Generative Deep Learning Framework for Inverse Design of Fuels

Basic Information

Paper ID: 2504.12075
Title: Generative Deep Learning Framework for Inverse Design of Fuels
Authors: Kiran K. Yalamanchi, Pinaki Pal, Balaji Mohan, Abdullah S. AlRamadan, Jihad A. Badra, Yuanjiang Pei
Classification: cs.LG physics.chem-ph
Publication Date: October 13, 2025 (arXiv v3)
Paper Link: https://arxiv.org/abs/2504.12075v3

Abstract

This study develops a generative deep learning framework combining a co-optimized variational autoencoder (Co-VAE) architecture with quantitative structure-property relationship (QSPR) techniques for inverse design of fuels. The Co-VAE couples a property prediction component with the VAE latent space, enhancing molecular reconstruction accuracy and research octane number (RON) estimation. The research utilizes a subset of the GDB-13 database combined with a carefully curated RON database for model training. Hyperparameter tuning optimizes the balance between reconstruction fidelity, chemical validity, and RON prediction accuracy. Independent regression models are employed to optimize RON prediction, while differential evolution algorithms efficiently navigate the VAE latent space to identify candidate fuel molecules with high RON values.

Research Background and Motivation

Problem Definition

Advances in modern automotive technology and implementation of stringent environmental regulations create an urgent need for innovative fuels with the following characteristics:

High anti-knock performance to support advanced engine operation
Clean combustion properties to reduce emissions
Efficient engine performance

Problem Significance

Traditional fuel development methods heavily rely on experimental trial-and-error and expert intuition, an approach that is not only time-consuming but also fails to adequately explore the vast chemical space of potential fuel molecules.

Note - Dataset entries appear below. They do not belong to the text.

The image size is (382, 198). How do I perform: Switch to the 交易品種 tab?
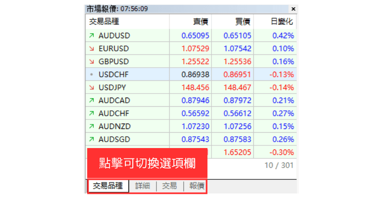(x=108, y=186)
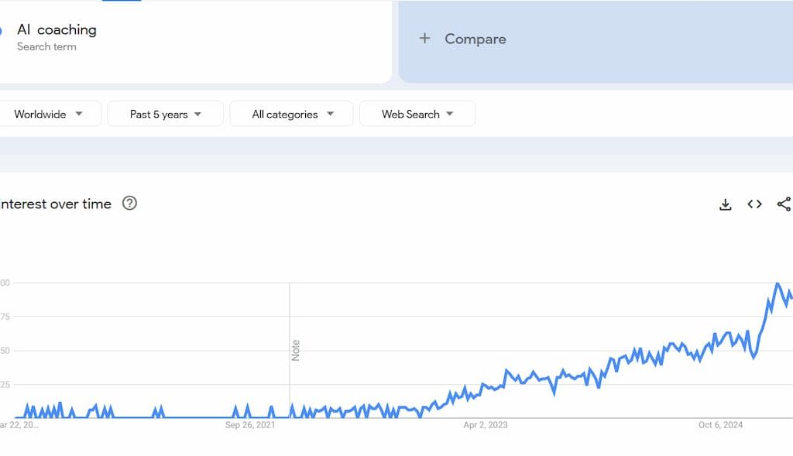The height and width of the screenshot is (456, 793).
Task: Click the plus icon next to Compare
Action: pos(424,39)
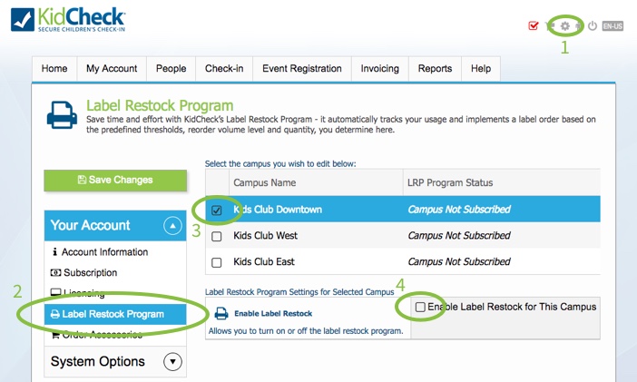Switch to the Check-in tab

224,69
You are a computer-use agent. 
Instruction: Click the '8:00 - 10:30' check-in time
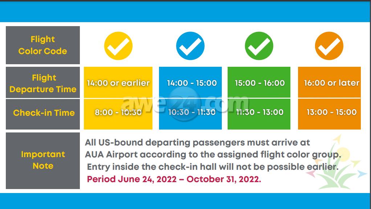pos(118,112)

Given the complexity of chemical space and experimental costs, data-driven approaches are needed to accelerate fuel discovery and optimization.

Limitations of Existing Methods

QSPR Method Limitations: While capable of predicting properties of known structures, they cannot generate new molecular candidates and typically rely on limited datasets and hand-crafted features, potentially failing to generalize across broad chemical spaces
Traditional Generative Models: Lack targeted optimization for specific fuel properties
Decoupled Approaches: Generation and prediction modules are trained independently, lacking synergistic optimization

Research Motivation

Building on the successful application of generative deep learning in drug molecule design, researchers have begun applying these methods to fuel molecule design. This study aims to develop an integrated generation-prediction framework capable of efficiently navigating chemical space to identify molecules with desired fuel properties.

Core Contributions

Proposed Co-VAE Architecture: Directly integrates property prediction components into the VAE, enabling joint optimization of molecular reconstruction and RON prediction
Developed Modular Framework: Separates generation and prediction components, allowing independent training and optimization, improving robustness and performance
Constructed Comprehensive Dataset: Combines GDB-13 database subset with carefully curated RON database, covering 357,907 molecules
Implemented Efficient Screening Strategy: Uses differential evolution algorithm to search for high-RON molecules in latent space, generating 921 novel high-performance fuel candidates
Established Complete Validation Pipeline: Includes chemical validity checks and property prediction consistency verification

Methodology Details

Task Definition

Input: SMILES representation of molecules (one-hot encoded) Output: Novel fuel molecules with high research octane number (RON > 110) Constraints:

Molecules must be chemically valid
Contain only C, H, O atoms
Maximum 10 heavy atoms
Maximum 2 ring structures

Model Architecture

Co-VAE Architecture

Co-VAE extends the standard VAE with three main components:

Encoder: Bidirectional LSTM network processes one-hot encoded SMILES strings, generating mean and log-variance of latent space through fully connected layers
Decoder: Reconstructs molecular structure from latent variables using fully connected layers and LSTM networks
Property Predictor: Bidirectional feedforward neural network predicting RON values from latent space mean

Loss Function

Loss = BCE + β × KLD + L_RON

Where:

BCE: Binary cross-entropy reconstruction loss
KLD: Kullback-Leibler divergence regularization term
L_RON: Mean absolute error of RON prediction
β: Balancing parameter, gradually increased from 0 to 0.25 (over 75 epochs)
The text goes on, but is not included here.